Answer to 1); I don't think you can, would be nice as stern loading ro-ro ferries would be pointing the correct way. Funny things happen when you position the nodes in the Google Earth path. Depending on the spacing, I have seen ships aligning at 45degs to the dockside when the google map path shows it being parallel.

Ans to 3) There is a tool called TCALCX which you should be able to find on any of the major fltsim sites. I haven't used it, but from memory regardless of the plane you are using it will always show the correct height of the mesh or platform?? you are sitting on. Hopefully another user will clarify this for you.


Good Luck

Les
 
Hi Reider

Answer to 1); I don't think you can, would be nice as stern loading ro-ro ferries would be pointing the correct way. Funny things happen when you position the nodes in the Google Earth path. Depending on the spacing, I have seen ships aligning at 45degs to the dockside when the google map path shows it being parallel.

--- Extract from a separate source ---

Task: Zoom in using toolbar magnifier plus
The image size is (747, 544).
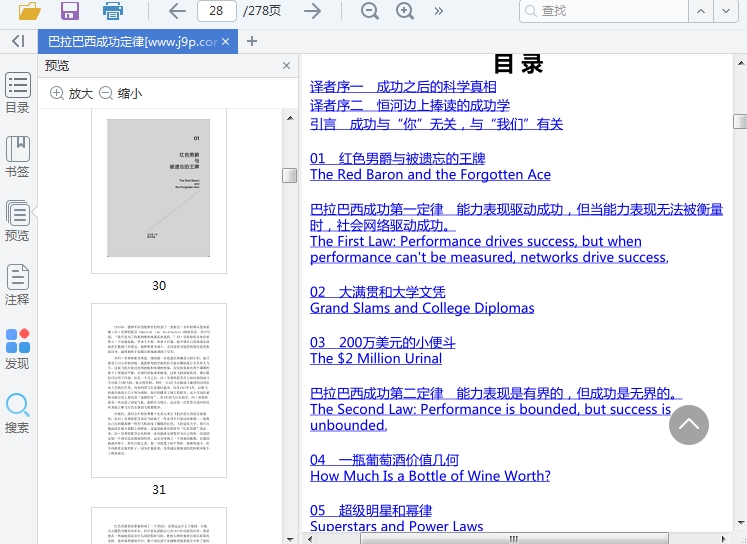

Ans to 3) There is a tool called TCALCX which you should be able to find on any of the major fltsim sites. I haven't used it, but from memory regardless of the plane you are using it will always show the correct height of the mesh or platform?? you are sitting on. Hopefully another user will clarify this for you. I edit and add all points to the .kml file manually via Notepad instead off using Google Earth, by use of FSX connected to ADE and obtaining the readings. Enter the readings in Notepad, compile all files including the .kml and then place the updated .BGL file in the relevant scenery folder. This stops any irregularities forming between Google Earth and FSX in the scenery itself.


Good Luck

Les

Many thanks for your valued reply. Lining up alongside an object took some manipulation but I have it down to a fine art now. No more 45 degree angles at the dockside. I mark the front lat/lon on paper then leave the cursor arrow exactly where it is. Go back to the connected FSX and move a boat type aircraft to the rear of the proposed ship-taking a reading for the marker. Line this up so its perfectly in line with the present cursor arrow, using any lines or markings on ADE or whatever your choice. Then, the rear marker has to be moved back away from the object, so I adjust the reading to suit. This so the ship reverses to the second to last point and makes the 180 degree turn without running into the object. Thus, the ship approaches the object toward the second to last marker, it has no choice at whatever angle it is but to line up with the front and last marker, in so doing it turns and loses the 45 degree angle. In essence I use two markers rather than one to line it up-both in a straight line perpendicular to the object, utilizing one of them for the reverse and resultant turn too.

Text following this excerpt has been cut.